THE TASK –
From the entries below, tally how many lines contain "screenshot" and report only that figure.

EXTRACTED DATA –
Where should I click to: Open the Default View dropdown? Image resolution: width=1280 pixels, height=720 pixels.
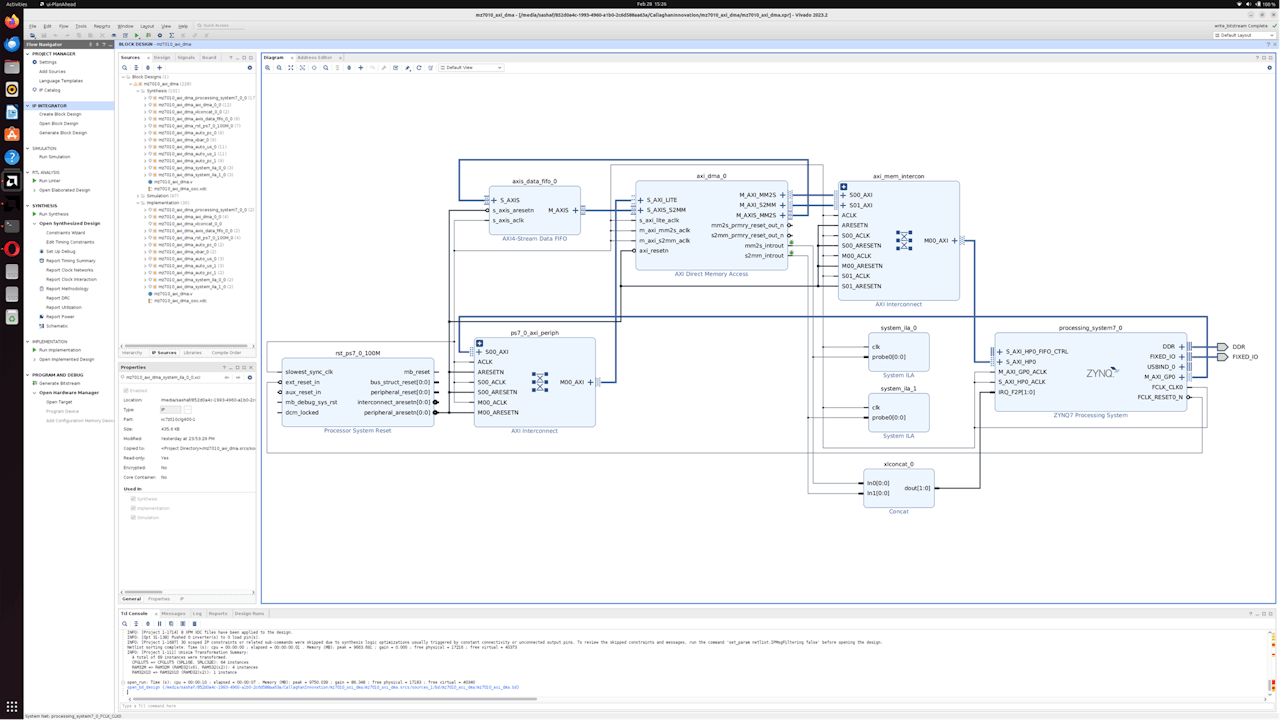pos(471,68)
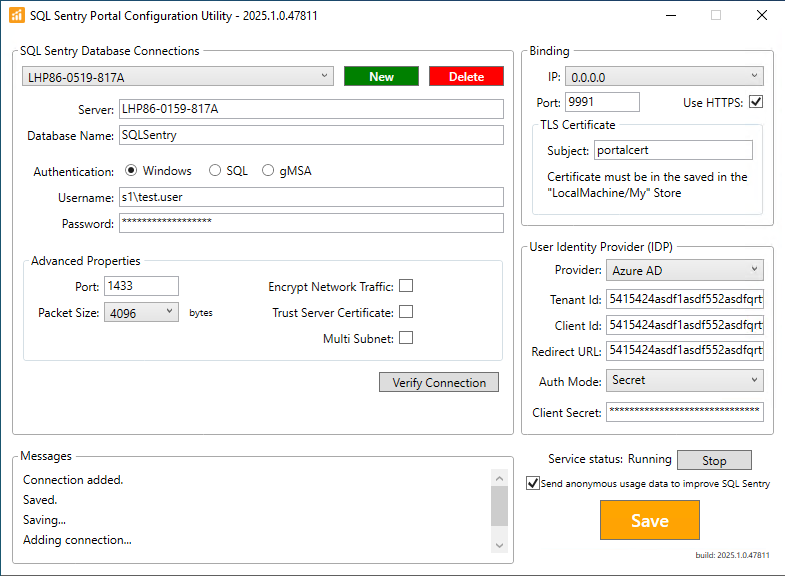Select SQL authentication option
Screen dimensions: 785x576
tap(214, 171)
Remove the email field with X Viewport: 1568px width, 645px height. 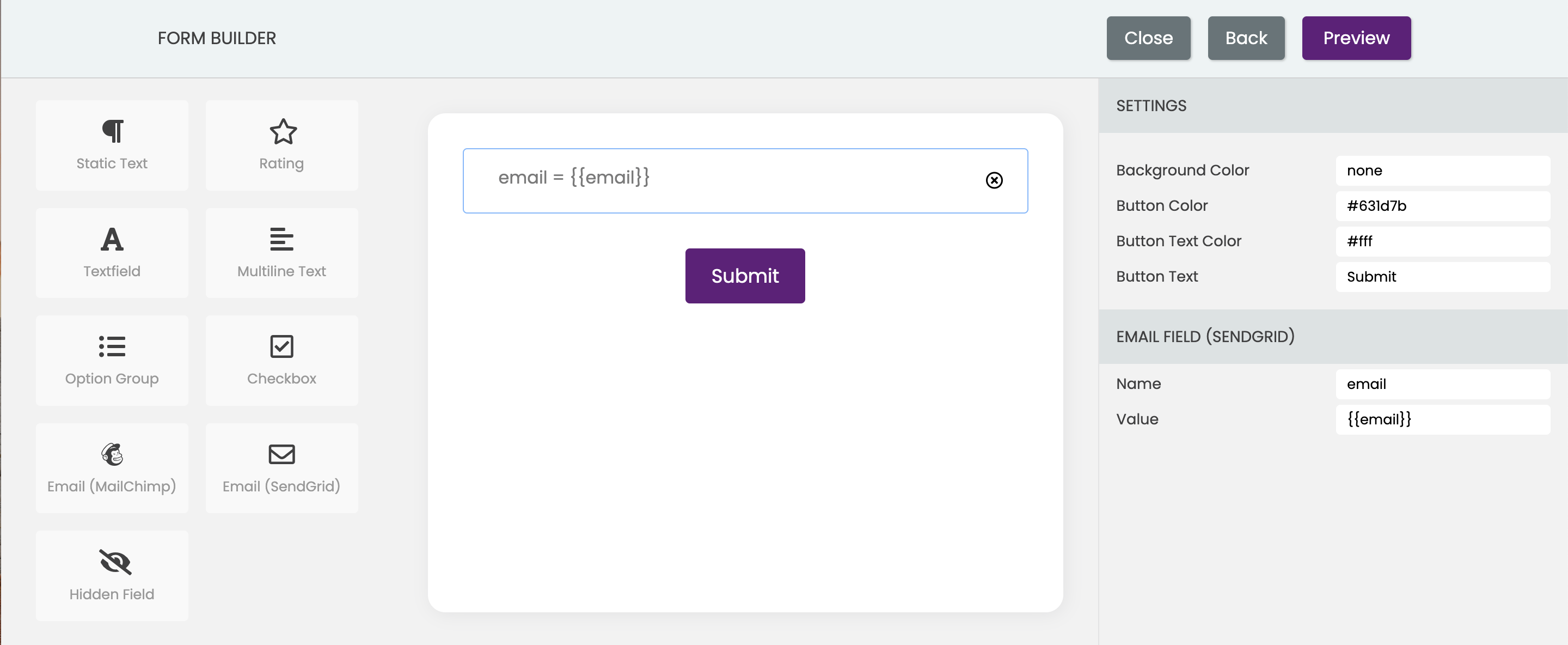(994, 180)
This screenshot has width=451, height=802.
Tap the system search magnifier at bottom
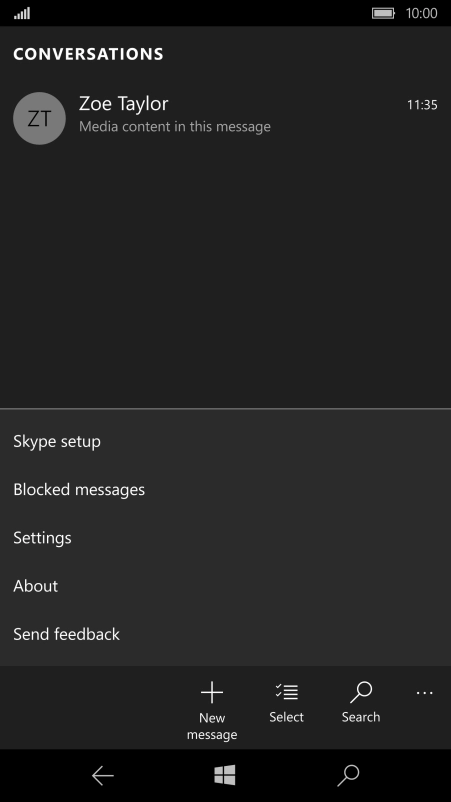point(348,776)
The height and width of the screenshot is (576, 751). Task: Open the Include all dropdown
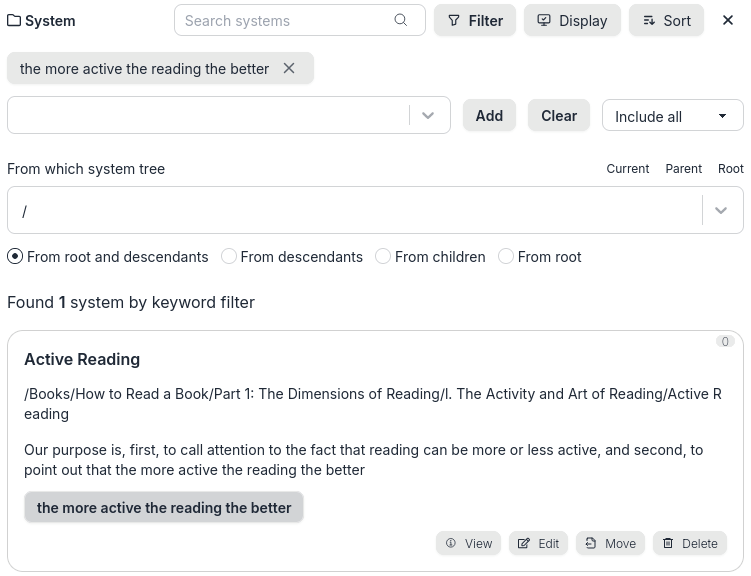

SOLVED PROBLEM –
2